*PROMPT*
When you find the line with "The height and width of the screenshot is (587, 1217)." among the records below, reproduce it and each line after it exactly, ending with the line with "You are a computer-use agent. This".

*MATERIAL PROVIDED*
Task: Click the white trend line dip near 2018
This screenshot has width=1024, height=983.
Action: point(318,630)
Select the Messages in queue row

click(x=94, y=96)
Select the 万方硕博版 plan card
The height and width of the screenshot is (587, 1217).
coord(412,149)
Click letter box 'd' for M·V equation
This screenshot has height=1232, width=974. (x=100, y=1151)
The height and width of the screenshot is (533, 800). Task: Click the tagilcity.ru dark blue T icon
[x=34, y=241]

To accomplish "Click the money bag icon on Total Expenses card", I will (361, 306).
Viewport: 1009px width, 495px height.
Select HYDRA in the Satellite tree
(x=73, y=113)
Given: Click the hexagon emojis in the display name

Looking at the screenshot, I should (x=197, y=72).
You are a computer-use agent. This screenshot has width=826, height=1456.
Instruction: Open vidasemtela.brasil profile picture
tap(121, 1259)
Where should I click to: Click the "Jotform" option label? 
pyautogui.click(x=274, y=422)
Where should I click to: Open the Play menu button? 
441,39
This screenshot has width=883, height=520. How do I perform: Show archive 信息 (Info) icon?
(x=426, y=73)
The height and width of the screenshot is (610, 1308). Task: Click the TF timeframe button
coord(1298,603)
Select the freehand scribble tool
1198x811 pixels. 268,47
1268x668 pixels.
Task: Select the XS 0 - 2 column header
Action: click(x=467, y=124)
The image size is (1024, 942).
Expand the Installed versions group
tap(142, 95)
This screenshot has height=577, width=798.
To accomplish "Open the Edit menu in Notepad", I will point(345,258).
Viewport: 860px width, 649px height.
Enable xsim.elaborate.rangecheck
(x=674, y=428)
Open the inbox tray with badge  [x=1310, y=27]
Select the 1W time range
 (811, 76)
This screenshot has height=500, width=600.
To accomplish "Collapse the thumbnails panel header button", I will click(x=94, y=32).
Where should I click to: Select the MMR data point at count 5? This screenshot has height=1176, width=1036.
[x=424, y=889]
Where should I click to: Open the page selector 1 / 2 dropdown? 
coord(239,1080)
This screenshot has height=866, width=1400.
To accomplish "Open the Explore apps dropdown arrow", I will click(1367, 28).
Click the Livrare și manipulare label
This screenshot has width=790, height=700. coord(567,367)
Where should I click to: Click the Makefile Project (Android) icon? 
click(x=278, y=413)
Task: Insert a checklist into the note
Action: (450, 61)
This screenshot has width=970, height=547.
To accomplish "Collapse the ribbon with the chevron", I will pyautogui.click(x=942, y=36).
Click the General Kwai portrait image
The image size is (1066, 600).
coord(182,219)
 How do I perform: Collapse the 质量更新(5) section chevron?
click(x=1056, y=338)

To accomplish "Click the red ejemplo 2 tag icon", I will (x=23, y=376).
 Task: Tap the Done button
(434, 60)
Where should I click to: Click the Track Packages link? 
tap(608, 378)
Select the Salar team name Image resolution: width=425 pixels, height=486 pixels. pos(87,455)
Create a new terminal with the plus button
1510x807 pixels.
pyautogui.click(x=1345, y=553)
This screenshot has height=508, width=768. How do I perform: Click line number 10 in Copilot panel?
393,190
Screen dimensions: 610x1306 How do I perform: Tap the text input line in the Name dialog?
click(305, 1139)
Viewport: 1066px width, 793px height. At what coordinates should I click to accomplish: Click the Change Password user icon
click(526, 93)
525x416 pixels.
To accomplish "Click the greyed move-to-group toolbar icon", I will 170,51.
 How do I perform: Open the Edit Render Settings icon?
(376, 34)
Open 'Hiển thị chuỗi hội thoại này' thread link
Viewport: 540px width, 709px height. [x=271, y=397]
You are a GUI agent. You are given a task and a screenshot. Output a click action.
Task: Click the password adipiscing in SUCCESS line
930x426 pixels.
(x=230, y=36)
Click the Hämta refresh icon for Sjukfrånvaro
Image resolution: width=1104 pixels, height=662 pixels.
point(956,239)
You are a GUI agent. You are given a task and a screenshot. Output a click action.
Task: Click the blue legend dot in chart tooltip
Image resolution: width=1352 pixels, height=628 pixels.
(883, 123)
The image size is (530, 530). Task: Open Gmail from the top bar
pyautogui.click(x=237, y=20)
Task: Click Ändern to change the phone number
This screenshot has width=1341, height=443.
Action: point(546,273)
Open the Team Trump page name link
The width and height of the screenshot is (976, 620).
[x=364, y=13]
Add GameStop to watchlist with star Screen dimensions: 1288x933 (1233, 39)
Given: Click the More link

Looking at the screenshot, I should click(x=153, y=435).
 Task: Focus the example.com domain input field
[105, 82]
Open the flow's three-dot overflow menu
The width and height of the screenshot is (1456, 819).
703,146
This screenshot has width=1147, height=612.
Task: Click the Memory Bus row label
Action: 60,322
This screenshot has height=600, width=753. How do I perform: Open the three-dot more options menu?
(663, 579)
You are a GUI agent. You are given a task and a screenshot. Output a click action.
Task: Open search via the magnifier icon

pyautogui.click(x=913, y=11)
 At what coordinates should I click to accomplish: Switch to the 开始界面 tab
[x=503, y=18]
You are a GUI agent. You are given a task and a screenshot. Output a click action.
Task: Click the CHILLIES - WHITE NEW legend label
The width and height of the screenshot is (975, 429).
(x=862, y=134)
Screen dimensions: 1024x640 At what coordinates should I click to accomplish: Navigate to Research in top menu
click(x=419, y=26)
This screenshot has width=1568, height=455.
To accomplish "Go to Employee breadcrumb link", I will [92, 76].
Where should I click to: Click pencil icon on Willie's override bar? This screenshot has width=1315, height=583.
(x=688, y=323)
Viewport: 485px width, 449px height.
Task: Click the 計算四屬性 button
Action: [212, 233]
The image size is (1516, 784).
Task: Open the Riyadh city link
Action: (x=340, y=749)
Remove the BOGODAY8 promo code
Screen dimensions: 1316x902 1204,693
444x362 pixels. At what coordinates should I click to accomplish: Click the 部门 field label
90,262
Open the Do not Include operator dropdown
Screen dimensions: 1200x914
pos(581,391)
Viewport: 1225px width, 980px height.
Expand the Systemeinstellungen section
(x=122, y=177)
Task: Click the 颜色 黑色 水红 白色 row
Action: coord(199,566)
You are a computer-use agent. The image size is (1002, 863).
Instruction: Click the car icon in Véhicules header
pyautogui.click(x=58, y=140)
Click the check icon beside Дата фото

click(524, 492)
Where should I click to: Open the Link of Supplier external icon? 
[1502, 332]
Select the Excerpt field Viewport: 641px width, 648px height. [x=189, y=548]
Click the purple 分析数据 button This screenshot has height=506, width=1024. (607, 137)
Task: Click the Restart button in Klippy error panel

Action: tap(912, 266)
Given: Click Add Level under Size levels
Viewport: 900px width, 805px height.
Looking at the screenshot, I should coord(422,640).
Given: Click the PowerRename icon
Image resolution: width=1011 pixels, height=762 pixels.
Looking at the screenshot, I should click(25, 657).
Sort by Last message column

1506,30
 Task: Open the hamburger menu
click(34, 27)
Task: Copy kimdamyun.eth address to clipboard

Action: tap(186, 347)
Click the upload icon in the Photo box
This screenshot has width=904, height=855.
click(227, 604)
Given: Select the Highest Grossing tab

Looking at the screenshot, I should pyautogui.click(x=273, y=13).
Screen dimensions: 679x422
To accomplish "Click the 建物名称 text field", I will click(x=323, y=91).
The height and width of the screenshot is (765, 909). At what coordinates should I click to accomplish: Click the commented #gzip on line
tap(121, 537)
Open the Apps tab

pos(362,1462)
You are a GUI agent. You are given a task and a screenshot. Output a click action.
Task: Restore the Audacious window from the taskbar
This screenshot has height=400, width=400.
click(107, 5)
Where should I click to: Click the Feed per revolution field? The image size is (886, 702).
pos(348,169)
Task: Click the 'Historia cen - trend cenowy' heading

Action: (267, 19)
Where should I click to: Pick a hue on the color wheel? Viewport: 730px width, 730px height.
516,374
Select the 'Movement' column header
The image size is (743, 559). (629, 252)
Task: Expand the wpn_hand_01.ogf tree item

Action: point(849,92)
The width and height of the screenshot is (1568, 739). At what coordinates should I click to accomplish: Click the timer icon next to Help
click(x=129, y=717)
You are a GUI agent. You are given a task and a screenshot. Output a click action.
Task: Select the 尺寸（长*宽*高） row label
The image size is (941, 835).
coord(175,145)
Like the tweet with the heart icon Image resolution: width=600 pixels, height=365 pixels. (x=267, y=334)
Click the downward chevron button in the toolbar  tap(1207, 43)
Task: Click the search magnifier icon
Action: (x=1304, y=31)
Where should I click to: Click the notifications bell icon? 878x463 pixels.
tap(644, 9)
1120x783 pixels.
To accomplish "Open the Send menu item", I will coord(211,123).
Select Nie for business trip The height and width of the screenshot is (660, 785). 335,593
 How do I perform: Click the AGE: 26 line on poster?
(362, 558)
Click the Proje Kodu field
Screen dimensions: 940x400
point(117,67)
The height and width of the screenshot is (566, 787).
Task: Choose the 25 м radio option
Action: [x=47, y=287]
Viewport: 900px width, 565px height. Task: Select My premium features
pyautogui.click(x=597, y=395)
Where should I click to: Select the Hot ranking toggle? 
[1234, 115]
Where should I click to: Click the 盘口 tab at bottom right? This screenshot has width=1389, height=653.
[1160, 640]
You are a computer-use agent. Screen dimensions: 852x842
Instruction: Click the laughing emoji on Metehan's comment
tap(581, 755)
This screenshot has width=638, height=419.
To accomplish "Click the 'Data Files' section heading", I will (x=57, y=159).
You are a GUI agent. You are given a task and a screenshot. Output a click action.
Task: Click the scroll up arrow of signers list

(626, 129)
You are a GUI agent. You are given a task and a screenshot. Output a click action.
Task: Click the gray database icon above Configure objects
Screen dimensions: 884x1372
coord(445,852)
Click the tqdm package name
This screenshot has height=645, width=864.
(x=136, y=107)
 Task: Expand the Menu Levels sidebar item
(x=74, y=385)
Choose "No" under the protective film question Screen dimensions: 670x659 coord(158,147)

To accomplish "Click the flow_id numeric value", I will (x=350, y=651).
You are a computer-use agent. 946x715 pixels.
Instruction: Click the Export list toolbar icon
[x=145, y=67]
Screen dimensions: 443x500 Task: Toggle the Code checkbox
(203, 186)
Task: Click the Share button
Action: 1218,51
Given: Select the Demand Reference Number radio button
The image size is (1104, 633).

*RESPONSE*
The height and width of the screenshot is (587, 1217).
coord(412,149)
Click letter box 'd' for M·V equation
This screenshot has height=1232, width=974. (x=100, y=1151)
The height and width of the screenshot is (533, 800). Task: Click the tagilcity.ru dark blue T icon
[x=34, y=241]

To accomplish "Click the money bag icon on Total Expenses card", I will (361, 306).
Viewport: 1009px width, 495px height.
Select HYDRA in the Satellite tree
(x=73, y=113)
Given: Click the hexagon emojis in the display name

Looking at the screenshot, I should (x=197, y=72).
You are a computer-use agent. This screenshot has width=826, height=1456.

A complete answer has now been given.